In Italia il tasso di utilizzo del congedo di paternità è più che triplicato fra il 2013 e il 2022 passando dal 19,2% degli avanti diritto nel 2013 al 64,5% nel 2022 ma oltre il 35% non lo utilizza con percentuali più ampie per i lavoratori con contratto a termine e per quelli che lavorano nelle aziende con pochi dipendenti. La crescita del congedo è stata più marcata nei primi anni e più contenuta negli ultimi, con una differenza di soli 0,5 punti percentuali tra il 2023 e il 2022.
E' quanto emerge da uno studio di Inps e Save the Children pubblicato in vista della festa del papà.
"Sul congedo di paternità - ha detto il presidente dell'Inps, Gabriele Fava - registriamo un trend positivo che evidenzia un cambiamento culturale in atto. Tuttavia, circa il 35% dei padri aventi diritto ancora non ne usufruisce, è una misura su cui faremo ulteriori iniziative di sensibilizzazione. Promuovere il congedo di paternità è un passo essenziale verso una reale parità di genere nelle famiglie italiane".
"Nonostante i segnali positivi che i dati sulla fruizione del congedo di paternità ci mostrano, ha sottolineato Daniela Fatarella Direttrice Generale di Save the Children - c'è ancora molto da fare per favorire un'equa condivisione della cura tra madri e padri".

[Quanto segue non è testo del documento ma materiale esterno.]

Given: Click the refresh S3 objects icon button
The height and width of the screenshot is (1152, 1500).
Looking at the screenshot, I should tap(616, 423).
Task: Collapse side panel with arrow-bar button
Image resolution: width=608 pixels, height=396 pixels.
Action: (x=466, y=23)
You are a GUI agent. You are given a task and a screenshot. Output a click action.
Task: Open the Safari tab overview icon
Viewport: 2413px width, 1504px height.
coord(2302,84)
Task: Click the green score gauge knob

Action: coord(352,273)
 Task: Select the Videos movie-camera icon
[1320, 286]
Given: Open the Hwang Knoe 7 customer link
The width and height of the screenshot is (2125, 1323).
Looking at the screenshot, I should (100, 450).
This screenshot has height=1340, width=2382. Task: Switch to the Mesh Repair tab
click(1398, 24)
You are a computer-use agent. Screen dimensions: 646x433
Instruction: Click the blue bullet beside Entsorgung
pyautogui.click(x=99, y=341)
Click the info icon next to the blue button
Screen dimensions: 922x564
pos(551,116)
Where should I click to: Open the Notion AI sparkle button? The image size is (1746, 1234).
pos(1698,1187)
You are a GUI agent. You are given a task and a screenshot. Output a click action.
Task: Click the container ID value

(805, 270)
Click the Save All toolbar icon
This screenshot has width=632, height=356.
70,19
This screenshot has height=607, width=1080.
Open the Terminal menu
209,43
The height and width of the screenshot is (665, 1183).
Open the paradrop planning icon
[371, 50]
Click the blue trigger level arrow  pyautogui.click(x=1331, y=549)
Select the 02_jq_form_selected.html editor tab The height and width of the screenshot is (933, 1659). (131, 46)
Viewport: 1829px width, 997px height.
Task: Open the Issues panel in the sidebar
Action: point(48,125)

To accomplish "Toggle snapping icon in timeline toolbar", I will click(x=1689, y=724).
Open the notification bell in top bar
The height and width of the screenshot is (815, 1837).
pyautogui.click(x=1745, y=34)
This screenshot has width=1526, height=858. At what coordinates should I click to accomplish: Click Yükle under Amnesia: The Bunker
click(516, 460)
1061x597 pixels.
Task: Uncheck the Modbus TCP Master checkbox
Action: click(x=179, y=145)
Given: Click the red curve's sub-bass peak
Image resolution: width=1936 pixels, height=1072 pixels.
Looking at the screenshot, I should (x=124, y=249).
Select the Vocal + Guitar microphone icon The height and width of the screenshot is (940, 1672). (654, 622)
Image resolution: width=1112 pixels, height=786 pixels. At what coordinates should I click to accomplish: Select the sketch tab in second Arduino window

Perché è importante il congedo di paternità
Il congedo di paternità è stato introdotto in Italia nel 2012 e ha come scopo quello di favorire la condivisione della cura e il legame tra padri e figli. Negli anni il tempo del congedo si è gradualmente allungato fino ad arrivare agli attuali 10 giorni di congedo per i padri.
Anche il suo utilizzo è cresciuto nel tempo, passando dal 19,2% dei padri aventi diritto nel 2013 al 64, 5% nel 2023. I padri che utilizzano il congedo di paternità sono più di 3 su 5, ma con notevoli differenze che dipendono sia dal territorio dove si risiede, sia dalla dimensione aziendale, che dal tipo di contratto lavorativo.
L’elaborazione dei dati INPS fa emergere l’importanza del congedo di paternità su diversi fattori:
1) Nel favorire la condivisione della cura tra genitori,
2) Ha benefici sul benessere di bambini e bambine,
3) Contribuisce a rimuovere gli ostacoli che impediscono la piena ed equa partecipazione delle donne al mondo del lavoro.
Chi ne usufruisce di più
Ad usufruire maggiormente del congedo sono i padri che hanno un contratto di lavoro a tempo indeterminato, circa il 70%, a fronte di quanti ne hanno uno a tempo determinato, il 40%, o di quelli con contratti a termine, come gli stagionali, il 20%.
Il tasso di utilizzo più alto si osserva tra i padri che hanno un reddito compreso tra i 28.000 e i 50.000 euro (83%), mentre cala leggermente tra quanti hanno un reddito annuo superiore ai 50mila euro (80%). Tra i redditi più bassi, scende ulteriormente, attestandosi al 66% tra quanti hanno un reddito compreso tra i 15.000 e i 28.00 euro annui.
Anche la dimensione aziendale sembra influire sull’utilizzo del congedo di paternità: la percentuale dei padri che ricorrono a tale strumento è infatti doppia tra quanti lavorano in aziende con più di 100 dipendenti (80%), rispetto a chi lavora in aziende con meno di 15 dipendenti (40%).
"Seppure nel carico di cura dei figli - si legge nella nota sullo studio - permane un forte squilibrio tra i generi, con evidenti ripercussioni sulla partecipazione delle donne al mercato del lavoro, nell'universo dei padri qualcosa sta cambiando, anche se lentamente".
Il divario tra Nord e Sud
L’uso del congedo di paternità non è omogeneo sul territorio nazionale.
Al Nord, viene utilizzato dal 76% dei padri aventi diritto, una percentuale quasi doppia rispetto quella osservata al Sud e nelle Isole con il 44%, mentre al Centro lo utilizza il 67% di loro. A livello regionale, la sua fruizione va dalla percentuale più bassa della regione Calabria a quella più alta della regione Veneto.